Florence Aubenas souffle ses 65 bougies ce 6 février 2026, un âge qui marque une étape mais pas un repli. Depuis plus de quarante ans, la journaliste arpente les zones de guerre, les tribunaux et les campagnes oubliées avec la même exigence : raconter les vies que l’on ne regarde pas.
Itinéraire d’une reporter
Née en 1961 à Ixelles, en Belgique, Florence Aubenas grandit dans un milieu intellectuel et engagé. Diplômée du Centre de formation des journalistes (CFJ) en 1984, elle débute sa carrière au Matin de Paris puis au Nouvel Économiste avant de rejoindre Libération en 1986.
À Libération, elle devient grand reporter et impose un style reconnaissable : une écriture précise et narrative qui mêle reportage et sens littéraire. Elle couvre autant les conflits internationaux que les procès et les fractures sociales, adoptant une méthode basée sur le temps donné aux sources et l’écoute attentive.
Affaires marquantes et enquêtes
Parmi ses reportages judiciaires, l’affaire d’Outreau reste une étape fondatrice. Alors que l’opinion publique s’emballe, Florence Aubenas fait partie des premières à douter des versions dominantes. Elle souligne les incohérences, les failles des procédures et les visages brisés d’accusés clamant leur innocence. Son enquête est racontée dans La Méprise, qui revient sur ce fiasco judiciaire devenu symbole d’erreur collective.
Sa vie bascule en Irak. Le 5 janvier 2005, alors en reportage à Bagdad, elle est enlevée avec son fixeur Hussein Hanoun. Pendant 157 jours, la France suit les appels à sa libération : images de soutien, manifestations et une mobilisation médiatique importante. Libérée en juin 2005, Florence Aubenas racontera une détention faite d’isolement, de peur et d’incertitude. L’épreuve n’entame pas son attachement au terrain ; elle y retourne, fidèle à cette ligne entre information et danger.
Immersions sociales et écriture
Après sa captivité, elle quitte Libération en 2006 pour Le Nouvel Observateur, puis rejoint Le Monde en 2012. Entre-temps, elle signe l’un de ses livres les plus remarqués : Le Quai de Ouistreham. En 2009, pour ce récit, elle se fait passer pour une demandeuse d’emploi peu qualifiée, s’inscrit à Pôle emploi, enchaîne petits boulots et finit femme de ménage sur les ferries de Ouistreham.

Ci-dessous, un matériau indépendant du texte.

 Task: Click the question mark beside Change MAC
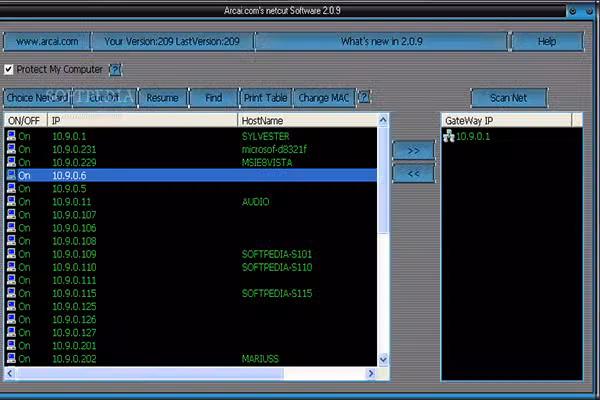364,98
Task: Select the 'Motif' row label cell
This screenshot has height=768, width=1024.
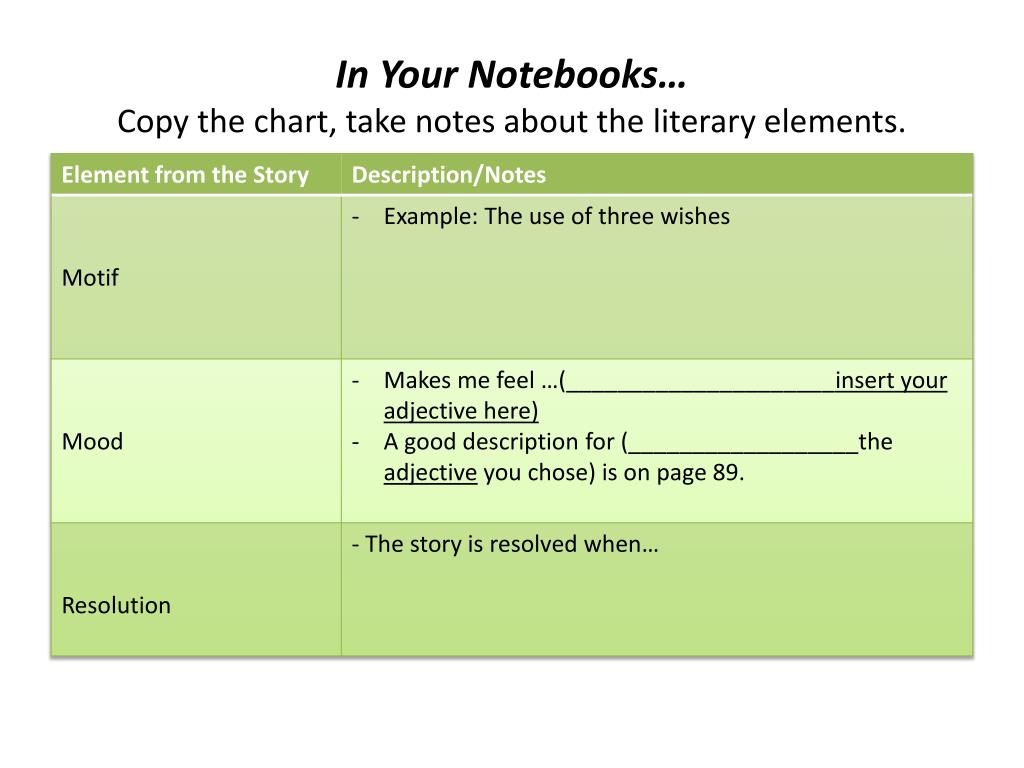Action: 196,277

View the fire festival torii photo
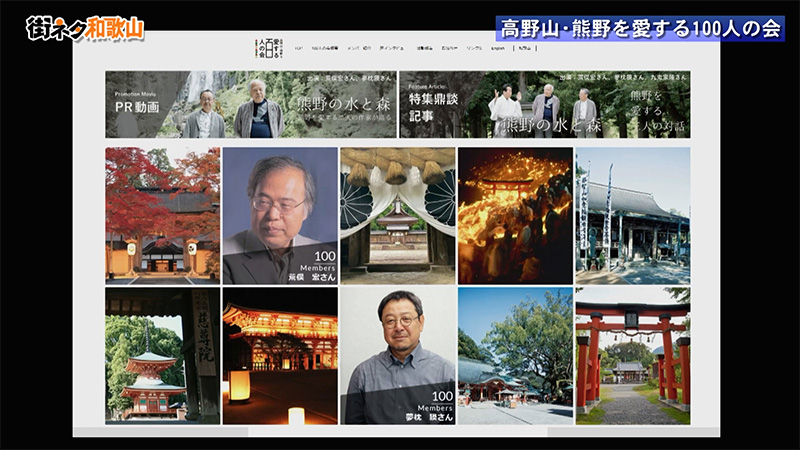coord(515,215)
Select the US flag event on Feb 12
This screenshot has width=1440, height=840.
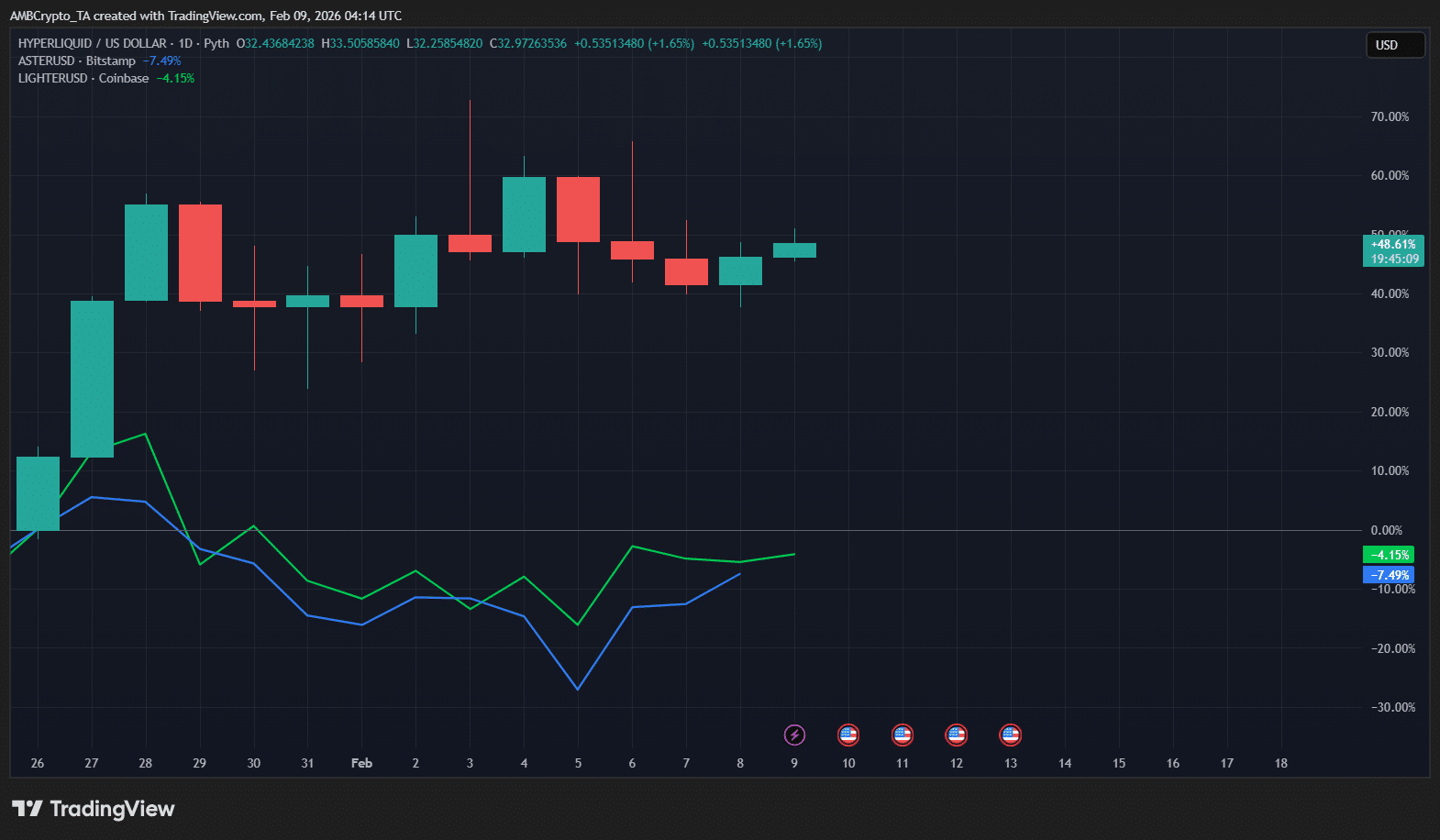coord(957,735)
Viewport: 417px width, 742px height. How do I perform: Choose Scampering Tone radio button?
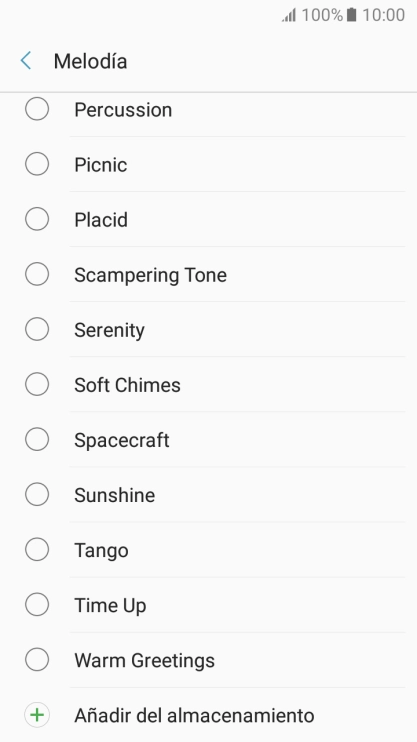[x=37, y=274]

De cette immersion naît un récit puissant sur la précarité, vendu à des centaines de milliers d’exemplaires et adapté au cinéma. Sans misérabilisme, Aubenas donne un visage aux invisibles en restituant les détails du réel et la parole des personnes rencontrées. Son travail oscille régulièrement entre enquête sociale et regard littéraire : En France, L’Inconnu de la Poste ou Ici et ailleurs prolongent cette démarche.
Distinctions et méthode
Florence Aubenas a été saluée par ses pairs et par plusieurs récompenses : prix Joseph-Kessel, prix Jean Amila-Meckert, un Globe de Cristal et un prix d’Académie. Elle a également été décorée commandeure des Arts et des Lettres. Malgré ces distinctions, elle reste distante des postures et privilégie la discrétion sur le terrain.

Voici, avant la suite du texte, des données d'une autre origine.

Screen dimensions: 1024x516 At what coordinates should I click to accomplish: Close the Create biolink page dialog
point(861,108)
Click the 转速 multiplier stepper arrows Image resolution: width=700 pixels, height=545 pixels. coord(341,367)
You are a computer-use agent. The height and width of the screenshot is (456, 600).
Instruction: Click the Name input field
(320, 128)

Son fil conducteur est resté constant : aller voir, rester, raconter. Du box des accusés d’Outreau aux quais normands, des rues de Bagdad aux campagnes françaises, elle défend un journalisme de présence où le temps long compte autant que l’événement. À 65 ans, Florence Aubenas incarne une idée du journalisme français : engagé sans slogan, sensible sans pathos, tenace sans recherche d’héroïsation.
Guidée par la conviction que chaque vie mérite d’être regardée comme une histoire entière, elle continue d’explorer des terrains variés avec la même obstination et la même exigence d’écoute.